Research by Rebecca Diamond, an economist at Stanford University, and Enrico Moretti, an economist at the University of California, Berkeley, explains the attraction. They worked out how costs affect living standards in various parts of the country.
Workers without a four-year college degree earn little in the Cookeville commuting zone — their income puts them among the poorest 10 percent of households in hundreds of commuting zones across the country. After adjusting for the local cost of living, however, their purchasing power rises to the top 10 percent.
They can live more comfortable lives than if they moved to a bigger city, like Nashville or Knoxville. According to Ms. Diamond and Mr. Moretti’s work, which is based on data from 2014, the household income of a typical worker who never finished high school in Cookeville is about $43,000. In New York it is $58,000; in San Francisco, $62,000.
Still, adjusting for the local cost of living, the workers in San Francisco and New York could afford much less — roughly what someone with an income of $37,000 could buy in a city like Cleveland, which ranks in the middle of the national income distribution. The Cookeville workers, by contrast, live as if they were making $46,000 in Cleveland.
Big cities are not that good a deal for even highly educated workers. They do earn much higher wages in New York than in Cookeville — indeed, the college educated reap a bigger pay premium if they work in bigger cities than their less-educated peers. But according to the researchers, all the extra wages are eaten up by higher costs.

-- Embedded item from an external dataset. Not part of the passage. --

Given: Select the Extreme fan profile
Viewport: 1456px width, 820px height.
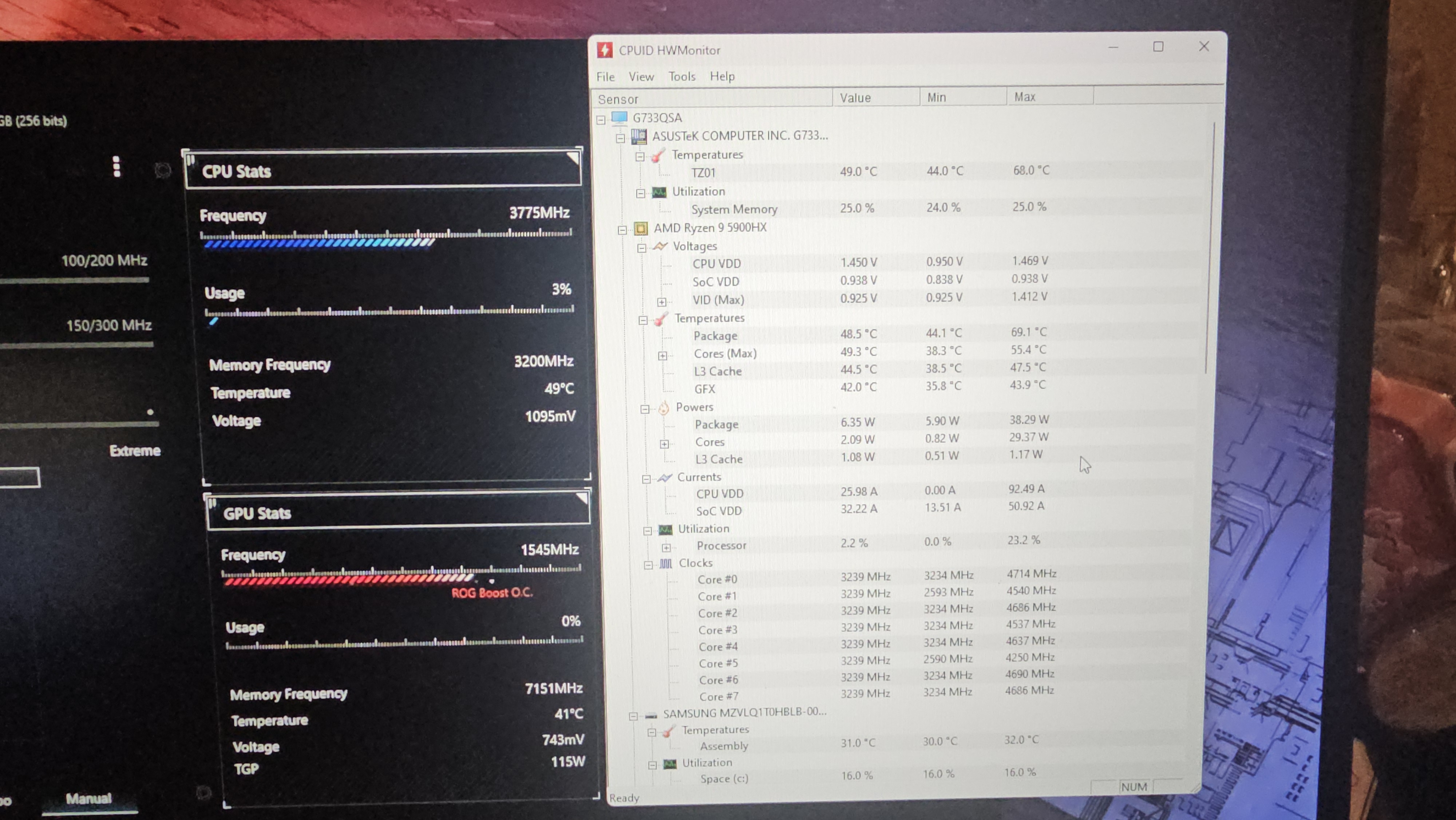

It’s mostly about housing. Last November, the typical home in Cookeville cost $217,303, according to Zillow. That’s one-fourth of the median price of a home in Los Angeles and one-sixth of the price in San Francisco. Median rent in Jackson County is $548 per month.

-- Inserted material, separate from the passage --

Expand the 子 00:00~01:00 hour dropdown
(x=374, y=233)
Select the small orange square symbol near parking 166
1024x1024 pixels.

Housing costs are putting a big dent in the case for urban America. “If you are trying to raise people’s standard of living you want to move them away from big cities not towards them,” said Jesse Rothstein, an economist at the University of California, Berkeley. He wrote a research paper with David Card, his colleague at Berkeley, and Moises Yi of the Census Bureau that pours more cold water on the supposed advantages of America’s megalopolises.